Charlotte Link ne renouvelle pas vraiment le genre. Ce roman n'apporte rien d'original ou de transcendant. J'ai trouvé l'intrigue assez prévisible et trop lente. Accessoirement, j'ai trouvé très gros que Laura ait passé seize ans à chercher le manuscrit, et que Barbara le trouve en un claquement de doigts, sans même savoir qu'il y avait quelque chose à chercher.
Quelqu'un m'a dit que la fin l'avait surpris, je ne vois pas trop ce qui est étonnant... Bien sûr, il y a certaines révélations, mais je n'ai pas sauté au plafond en les entendant.

Les personnages ne m'ont pas convaincue. Je les ai regardés s'agiter, ne pas parvenir à communiquer, se lancer haine et rancoeurs au visage, vivoter parce qu'ils ne savaient pas vivre... Je ne me suis attachée à aucun, sauf peut-être un peu à Ralph.

Frances serait pourtant intéressante: elle tente de faire avancer la cause féminine, mais ne sait pas construire sa vie, ne sait pas aimer ni être aimée... Justement, son insensibilité m'a rendue distante à l'égard de ce personnage. Elle n'a pas su me toucher parce que je n'ai pas vraiment vu ses faiblesses. Elle a agi bêtement, parfois, mais elle ne semble pas vraiment vouloir faire ce qu'il faut pour avoir une vie meilleure.

Victoria est détestable, mais trop caricaturale. Donc j'ai été plutôt indifférente vis-à-vis de ce personnage. À force de mettre en évidence sa bêtise et sa méchanceté, l'auteur n'a su faire ressortir que sa fadeur, et je n'ai même pas pris la peine de me fatiguer à la détester.
Charles n'évolue pas: il reproduit le schéma paternel, ne l'admet pas, s'enferre. Je l'ai trouvé très négatif.
Alice laisse passer sa vie, et il faut qu'il arrive quelque chose de grave pour qu'elle ouvre les yeux. Elle m'a agacée.
J'ai eu pitié des personnages broyés par la vie, mais qui, eux, auraient pu s'en sortir: George, John, Laura...
À part cela, les personnages ne sont pas vraiment positifs.

Barbara est peut-être celle qui m'a le plus énervée: qu'elle soit carriériste, d'accord, mais qu'elle ne se remette pas en question, qu'elle n'écoute personne, ça tape sur les nerfs.
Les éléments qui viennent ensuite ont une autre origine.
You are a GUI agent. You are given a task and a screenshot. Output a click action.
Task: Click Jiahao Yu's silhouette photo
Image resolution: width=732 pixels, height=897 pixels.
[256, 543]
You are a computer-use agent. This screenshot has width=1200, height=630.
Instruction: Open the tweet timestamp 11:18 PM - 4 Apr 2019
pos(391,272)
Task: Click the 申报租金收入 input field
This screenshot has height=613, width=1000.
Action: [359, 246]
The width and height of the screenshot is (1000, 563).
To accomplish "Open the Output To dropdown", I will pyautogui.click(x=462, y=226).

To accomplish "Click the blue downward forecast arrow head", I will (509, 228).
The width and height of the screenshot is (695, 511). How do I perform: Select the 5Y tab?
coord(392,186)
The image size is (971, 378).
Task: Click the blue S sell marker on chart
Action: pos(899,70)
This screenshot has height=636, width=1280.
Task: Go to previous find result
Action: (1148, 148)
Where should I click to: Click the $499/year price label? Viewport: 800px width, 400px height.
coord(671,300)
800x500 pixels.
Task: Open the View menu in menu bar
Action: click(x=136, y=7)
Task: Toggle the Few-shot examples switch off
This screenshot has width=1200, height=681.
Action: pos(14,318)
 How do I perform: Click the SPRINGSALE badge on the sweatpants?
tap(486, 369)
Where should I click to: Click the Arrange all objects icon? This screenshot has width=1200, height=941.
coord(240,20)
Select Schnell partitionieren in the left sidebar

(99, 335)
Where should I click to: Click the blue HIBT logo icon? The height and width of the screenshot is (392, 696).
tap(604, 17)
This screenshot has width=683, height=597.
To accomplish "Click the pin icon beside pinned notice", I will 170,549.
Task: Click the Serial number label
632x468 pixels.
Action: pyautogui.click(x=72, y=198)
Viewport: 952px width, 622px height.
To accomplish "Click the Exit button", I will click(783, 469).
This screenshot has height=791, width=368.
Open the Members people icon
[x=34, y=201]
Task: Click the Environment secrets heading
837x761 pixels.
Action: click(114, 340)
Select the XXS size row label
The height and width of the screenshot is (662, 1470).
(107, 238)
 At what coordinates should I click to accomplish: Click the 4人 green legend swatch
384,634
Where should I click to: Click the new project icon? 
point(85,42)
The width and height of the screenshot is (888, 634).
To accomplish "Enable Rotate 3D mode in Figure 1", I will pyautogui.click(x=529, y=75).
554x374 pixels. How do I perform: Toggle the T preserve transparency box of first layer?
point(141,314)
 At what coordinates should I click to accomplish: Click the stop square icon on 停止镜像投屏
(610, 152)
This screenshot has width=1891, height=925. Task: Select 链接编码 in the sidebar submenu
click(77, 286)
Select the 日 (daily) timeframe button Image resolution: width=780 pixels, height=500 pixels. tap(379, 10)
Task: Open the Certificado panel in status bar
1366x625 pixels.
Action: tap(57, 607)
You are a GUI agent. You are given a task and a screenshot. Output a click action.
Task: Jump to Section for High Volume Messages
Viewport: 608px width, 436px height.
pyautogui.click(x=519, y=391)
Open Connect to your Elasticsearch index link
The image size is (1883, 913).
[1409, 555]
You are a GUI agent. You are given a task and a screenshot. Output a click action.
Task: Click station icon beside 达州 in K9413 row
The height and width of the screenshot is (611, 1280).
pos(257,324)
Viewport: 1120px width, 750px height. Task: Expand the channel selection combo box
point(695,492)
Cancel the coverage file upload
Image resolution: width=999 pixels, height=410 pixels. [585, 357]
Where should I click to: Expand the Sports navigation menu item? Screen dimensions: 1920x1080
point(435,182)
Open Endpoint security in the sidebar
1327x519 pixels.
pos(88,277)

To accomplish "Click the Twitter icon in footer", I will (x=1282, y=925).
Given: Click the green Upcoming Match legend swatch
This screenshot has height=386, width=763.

Et puis sa pulsion vis-à-vis de l'un des personnages, c'est totalement invraisemblable.

Je relirai des livres de Charlotte Link parce que j'en ai apprécié deux, et que je veux savoir si c'est moi qui ai changé.

Éditeur: Presses de la cité.
La version audio que j'ai entendue a été enregistrée par Sabine Veyrat pour l'association Valentin Haüy.